During his journey, he sees the devastation the war has wrought on the country and meets various people. When the jeep Alyosha is riding gets stuck in the mud, Private Pavlov helps push it out. As Alyosha will be passing through his home city, Pavlov persuades him to take a present to Pavlov's wife. Pavlov's sergeant reluctantly parts with two bars of soap, the entire supply for their platoon.

At the train station, Alyosha helpfully carries the suitcase of Vasya, a soldier discharged because he has lost a leg. Vasya does not want to go home, as he would be a burden to his wife, and their relationship had already been troubled. However, he changes his mind and is welcomed with open arms by the loving woman.

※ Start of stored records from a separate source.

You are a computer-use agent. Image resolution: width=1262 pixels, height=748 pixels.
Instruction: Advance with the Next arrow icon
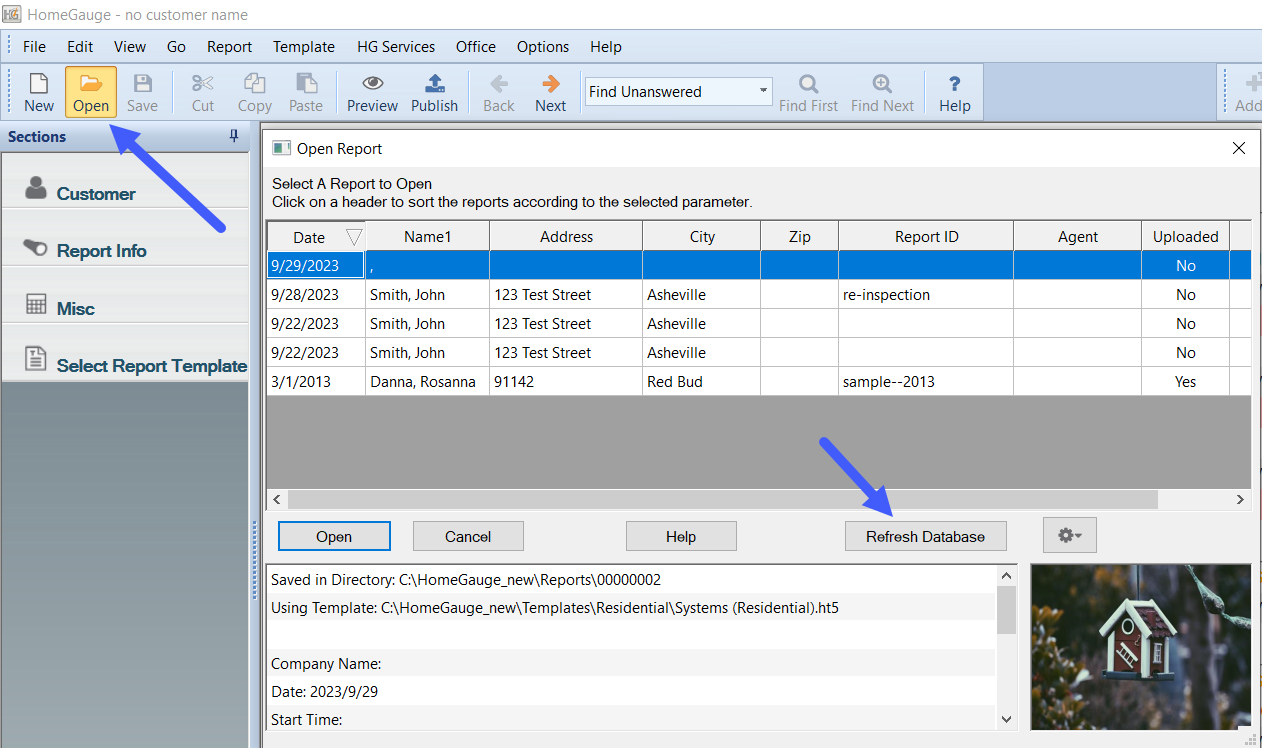[550, 92]
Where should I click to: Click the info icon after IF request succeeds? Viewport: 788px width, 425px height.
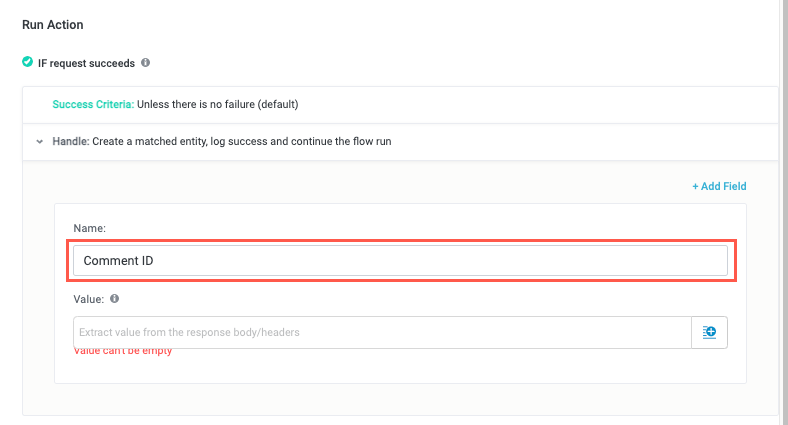(x=145, y=62)
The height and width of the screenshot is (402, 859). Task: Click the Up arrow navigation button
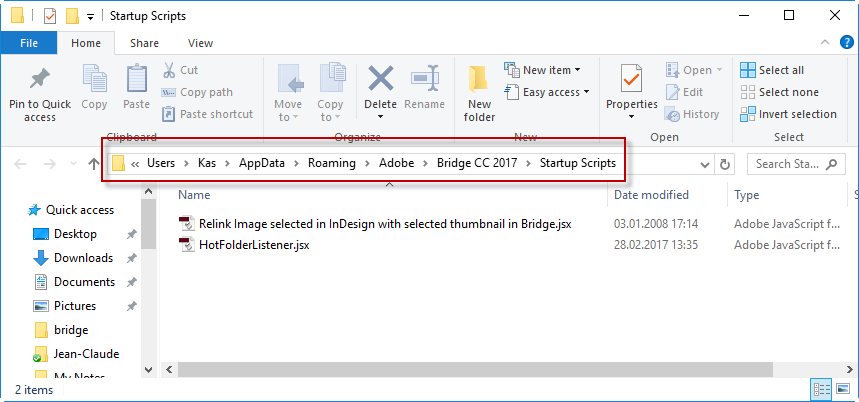click(x=94, y=164)
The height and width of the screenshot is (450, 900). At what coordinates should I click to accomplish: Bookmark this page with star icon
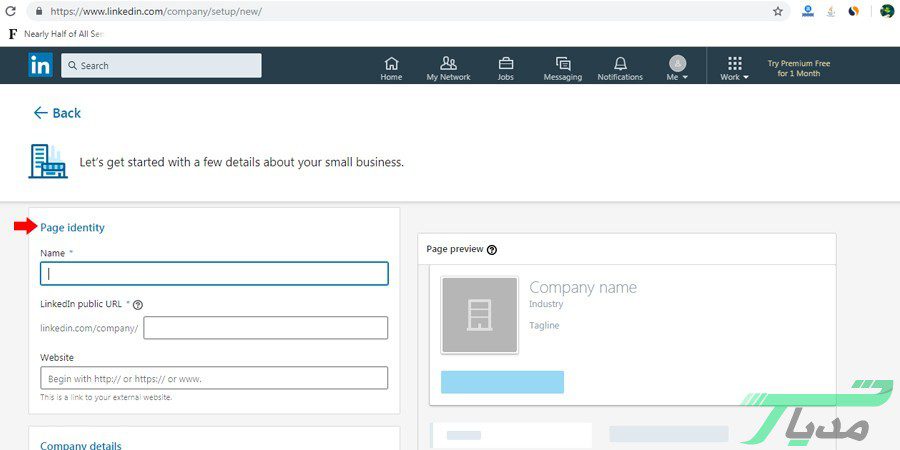(778, 11)
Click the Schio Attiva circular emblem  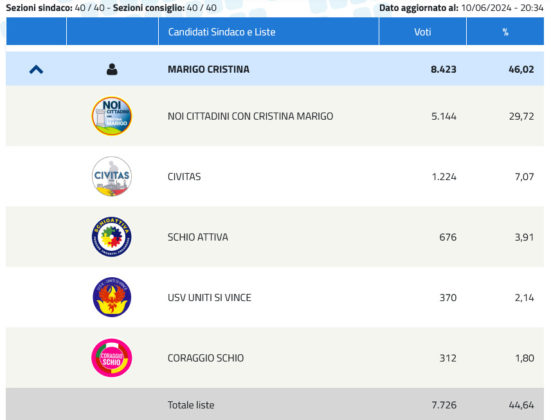pyautogui.click(x=112, y=237)
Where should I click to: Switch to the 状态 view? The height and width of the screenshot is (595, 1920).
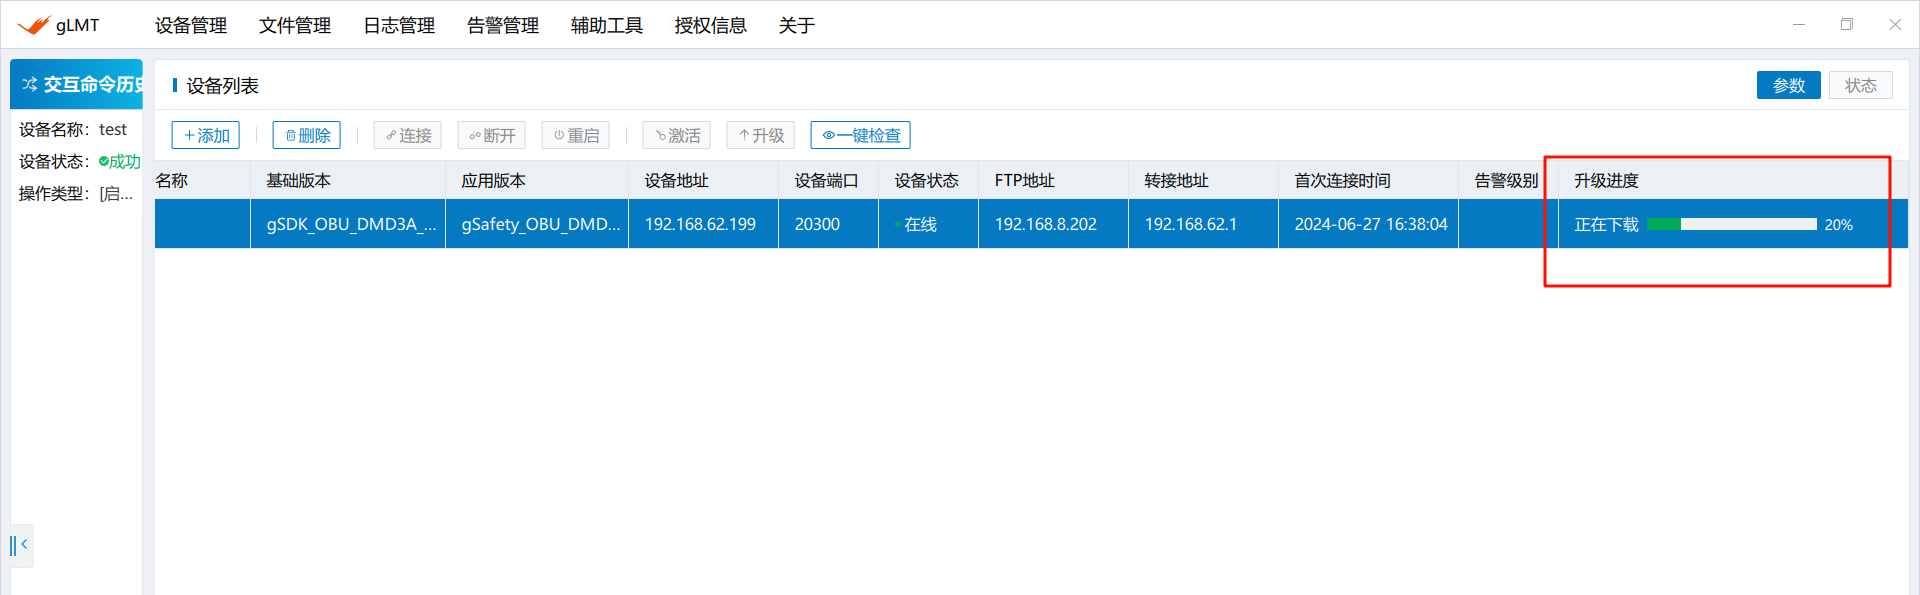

When he attempts to board a freight car of an army supply train, Alyosha is stopped by Gavrilkin, a sentry. However, a bribe of a can of beef eases Gavrilkin's fear of his lieutenant, a "beast". Shura (Zhanna Prokhorenko) later sneaks aboard as well, but when she sees him, she becomes frightened and tries to jump off the speeding train. Alyosha stops her from risking her life. She tells him she is going to see her fiancé, a pilot who is recuperating in a hospital. As the days pass, she loses her fear and mistrust of him. Gavrilkin spots the civilian stowaway, forcing Alyosha to bribe him anew. When the lieutenant discovers the unauthorized passengers, he lets them remain aboard and even makes Gavrilkin return the bribe.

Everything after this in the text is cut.